Elbette Jiaolong böylesine derin bir deniz alanına daldı ve boşuna değildi. Deniz dibindeyken Jiaolong, bu deniz alanının altında petrol ve doğalgaz gibi büyük miktarda yenilenemeyen kaynak bulunduğunu keşfetti. Bu keşif şüphesiz tüm Çin'i yapacak. Herkes çok heyecanlı ve yurt dışında da büyük ilgi gördü. Sonuçta, günümüzün uluslararası toplumunda kaynaklar en popüler şeydir ve büyük güçler arasındaki rekabet, kaynak elde etmekten başka bir şey değildir. Ve kaynaklar ne kadar önemli, Irak'ın yabancı ülkeler tarafından nasıl yaptırım uygulandığını görebilirsiniz.

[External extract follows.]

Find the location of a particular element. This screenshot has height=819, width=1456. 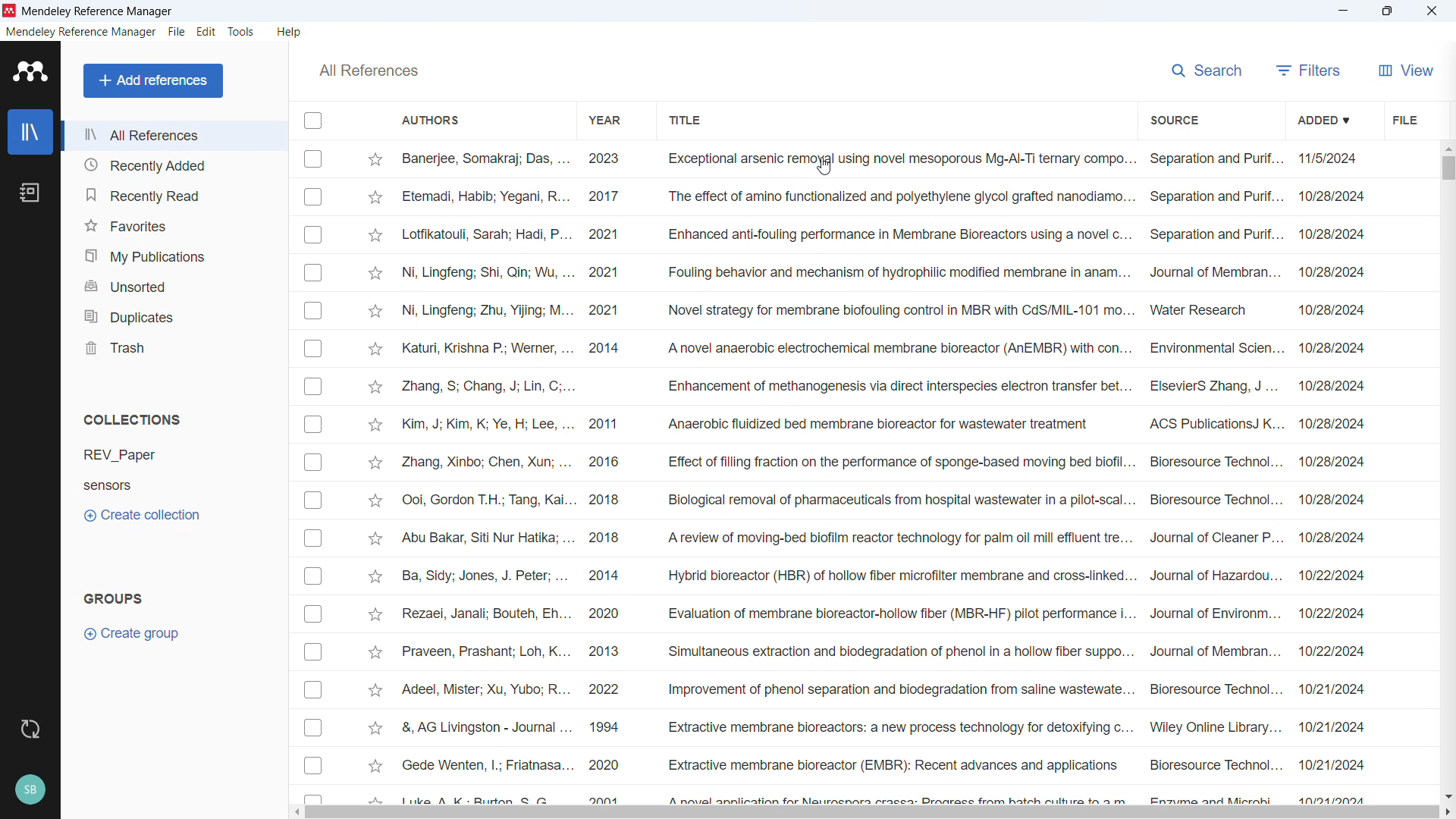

Ancak dipsiz gibi görünen derin denizin altında, daha ileri teknolojinin keşfedilmesini bekleyen daha çok sır var. Bu nedenle, dünyanın büyük güçleri, su altı kaynakları için rekabet etme umuduyla sürekli olarak kendi derin dalış teknolojilerini geliştiriyorlar. Kendi gücünü geliştirmek için. Ve eğer Çin böylesine şiddetli bir rekabetten kurtulmak istiyorsa, o zaman bilim ve teknolojiyi geliştirmek için çabalamak en önemli önceliktir Merak ediyorum, okuyucular ve arkadaşlar ne düşünüyor?